The Body of Confucius: Installation #2 Re-making the Confucian Rites – Capping Ceremony
Video in 3-screen projection, 15 minutes
Authors: Chang Tsong-Zung, Jeffrey Shaw
Academic Host: Peng Lin, Tsinghua University Research Center of Chinese Rites
Video production: CityU School of Creative Media, Paul Nichola
Project initiators and producers Re-making of the Confucian Rites: Jia Li Hall, Tsinghua University Research Center of Chinese Rites

The traditional cosmology and system of knowledge known as li, usually translated as Confucian Rites, bore the brunt of critical attacks by modern reformers at the beginning of the 20th century. To the modern Chinese, li is now one of the most remote and unintelligible aspects of China’s cultural past. And yet li has always lied at the heart of China’s civilisational order: In pre-modern days, relations at all levels of society were informed by an intuitive understanding of li: whether it be court officials or village neighbours, literate or illiterate.
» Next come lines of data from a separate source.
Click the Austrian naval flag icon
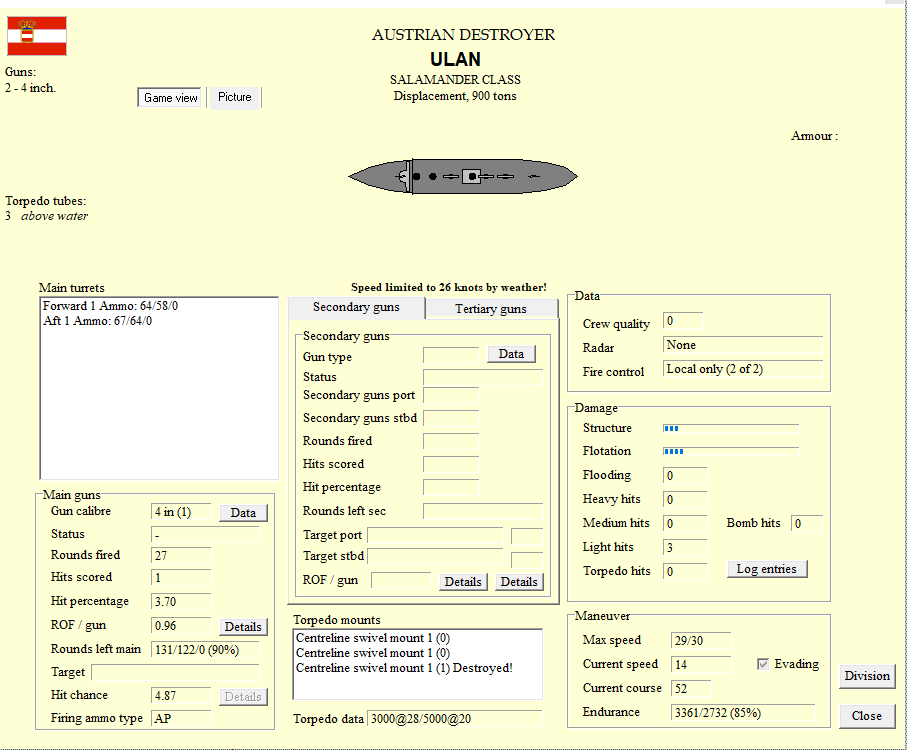The image size is (907, 750). coord(37,36)
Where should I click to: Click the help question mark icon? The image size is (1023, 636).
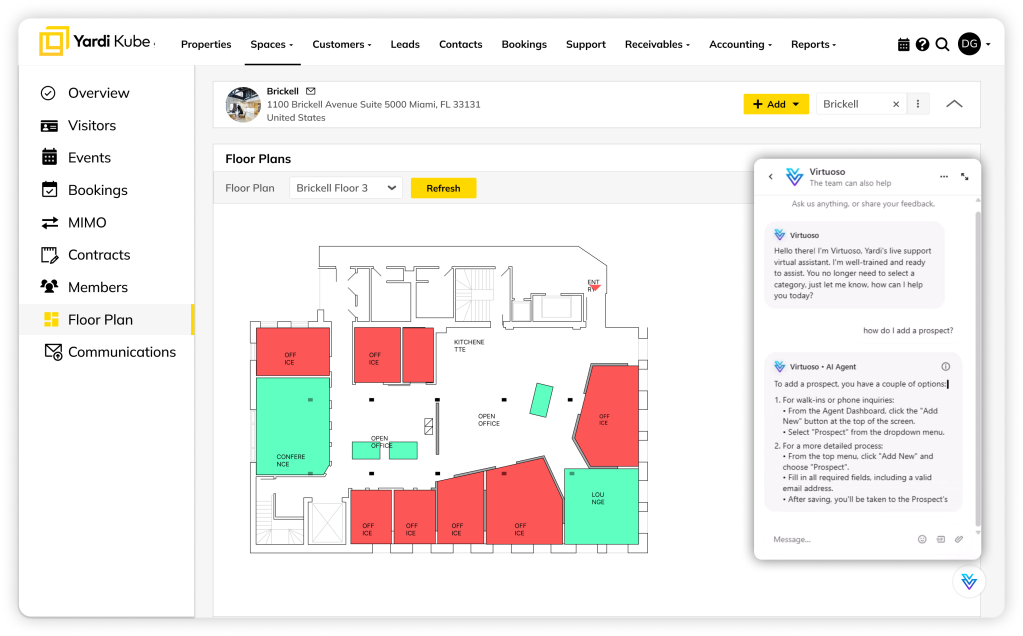[922, 44]
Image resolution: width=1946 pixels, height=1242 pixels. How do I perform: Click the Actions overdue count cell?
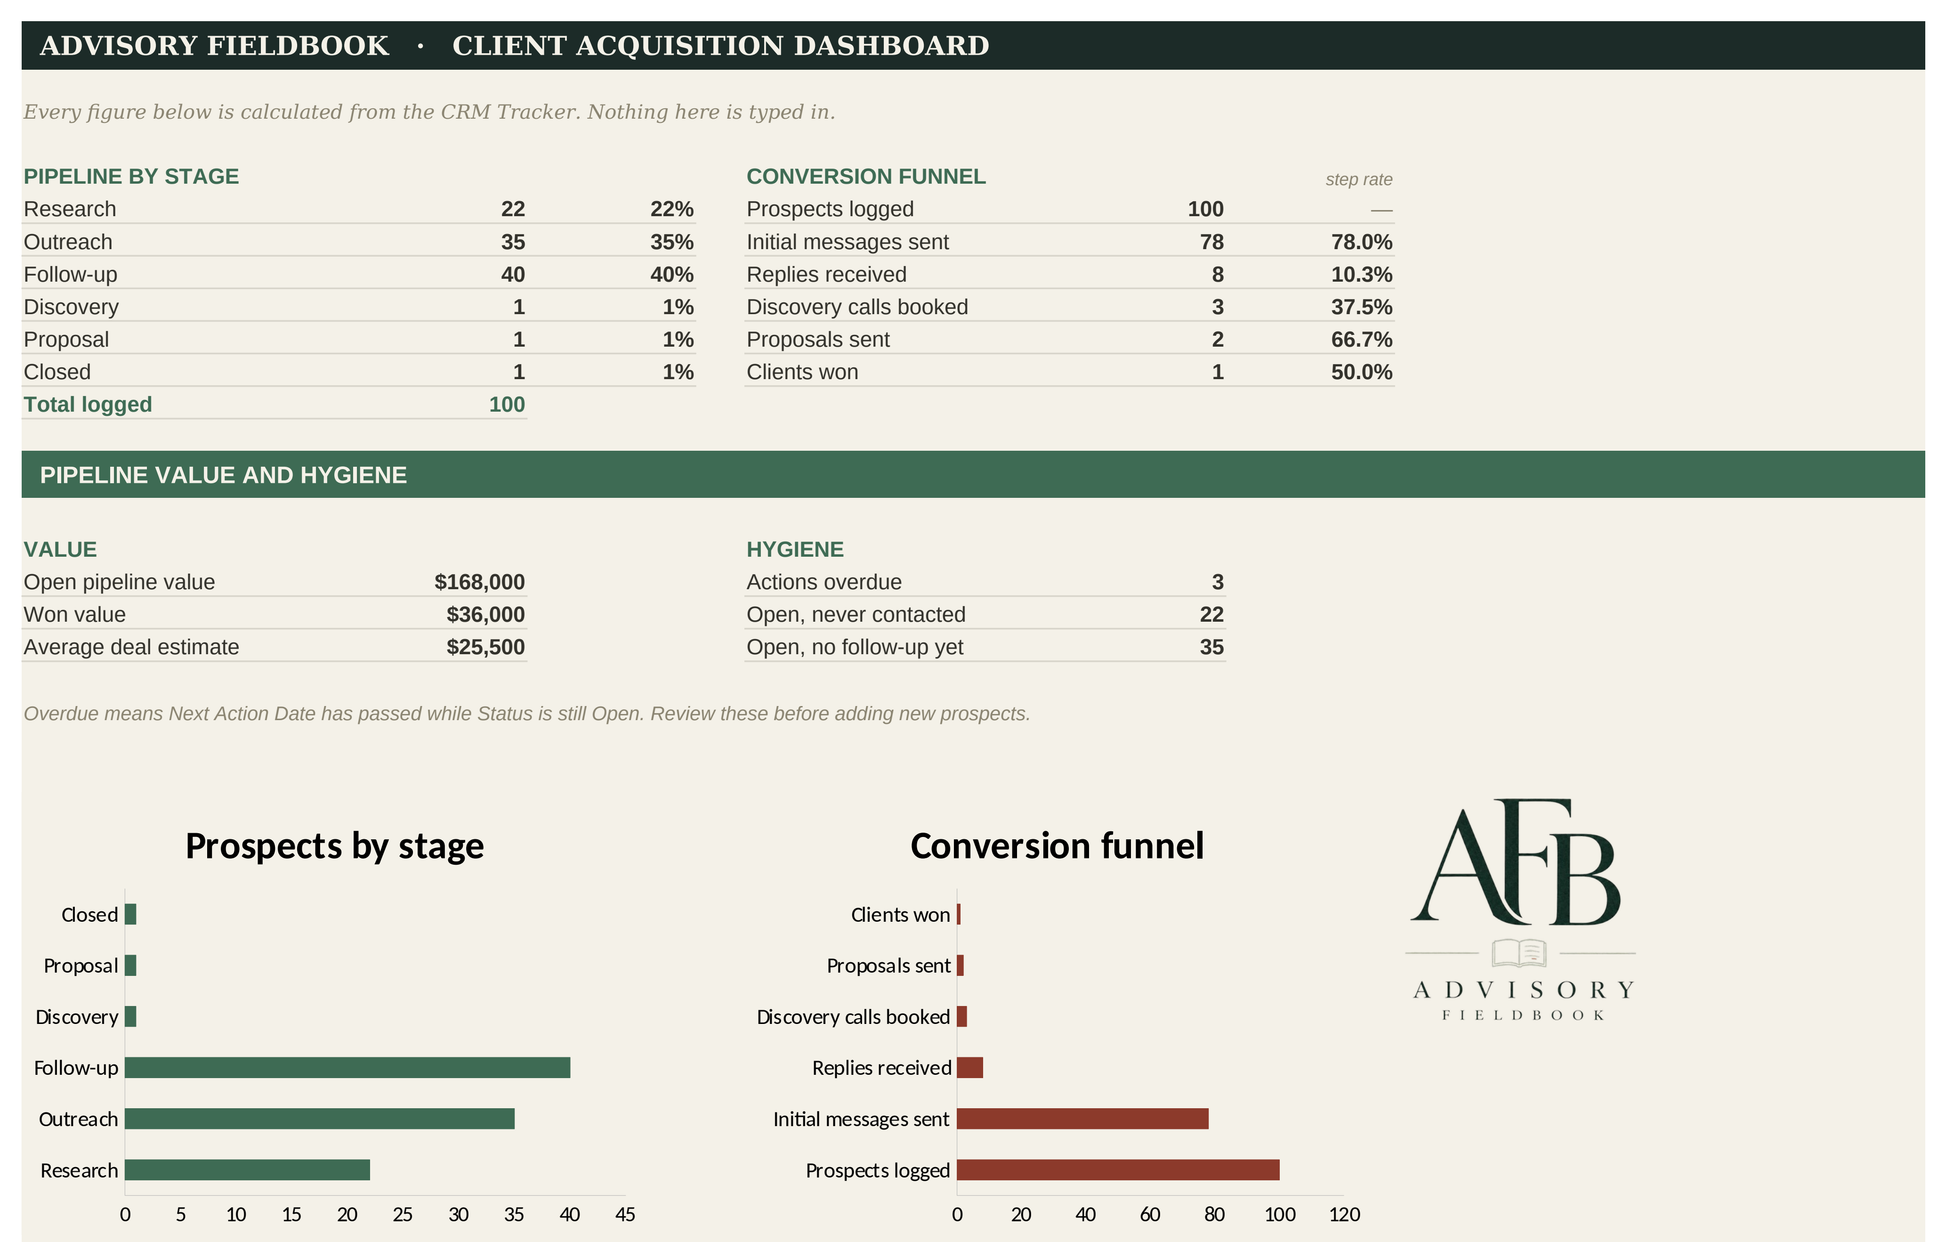[x=1217, y=582]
As a cosmology, li has fostered the social and personal cultivation that allow the Chinese person to navigate the world. Any discussion of the ‘Chinese spirit’ would be incomplete if it fails to include the system of li.
Li research provides a conceptual framework for unwrapping concepts surrounding that area of experience and knowledge that in modern times has mainly been framed in Western terms of ‘art’ (yi shu) and ‘aesthetics’ (shen mei). As a system of awareness and ‘practice’, li offers a barometer for gauging the rapid changes that are taking place in Chinese people’s sensibilities in the course of modernisation, especially in terms of their physical body and their ‘livingness’. The tradition of li also highlights the potential of art as a harmonising force in attuning new sensibilities to society – a significant mission of art in view of the fluidity of social relations in contemporary times.

Confucian (li) is a civilizational framework that covers the realms of aesthetics, ethics and ideology. It is also a technique of the body, a skill that can be learnt and inscribed. ‘Re-making’ Confucian li is relevant today as an important alternative system of knowledge, and a shining historical example of ‘aesthetics as politics’ (not politicized aesthetics). Research projects we are undertaking address the following related issues:
1. The ‘archaeology of the modern’. Becoming ‘modern’ implies a radically revised regime of the body, and within this regime is embedded the ideology of the Chinese ‘modern’. A crucial question about Chinese modernity is: How was the ‘Chinese modern body’ constructed? What process did it take?
2. How does social order manifest itself physically in the social body? Asking the question in reverse: How does a Self come into its own through claiming a social-body as its own? What technique/skill must the Self acquire to negotiate with society, and maintain an appropriate distance from the State at the same time?
3. Within a State system, how might a social-body such as li be deployed for some form of tribal self-determination? (i.e. as a means for resistance and creativity?) How might a technique based on the Self become a national/international language of the social-body?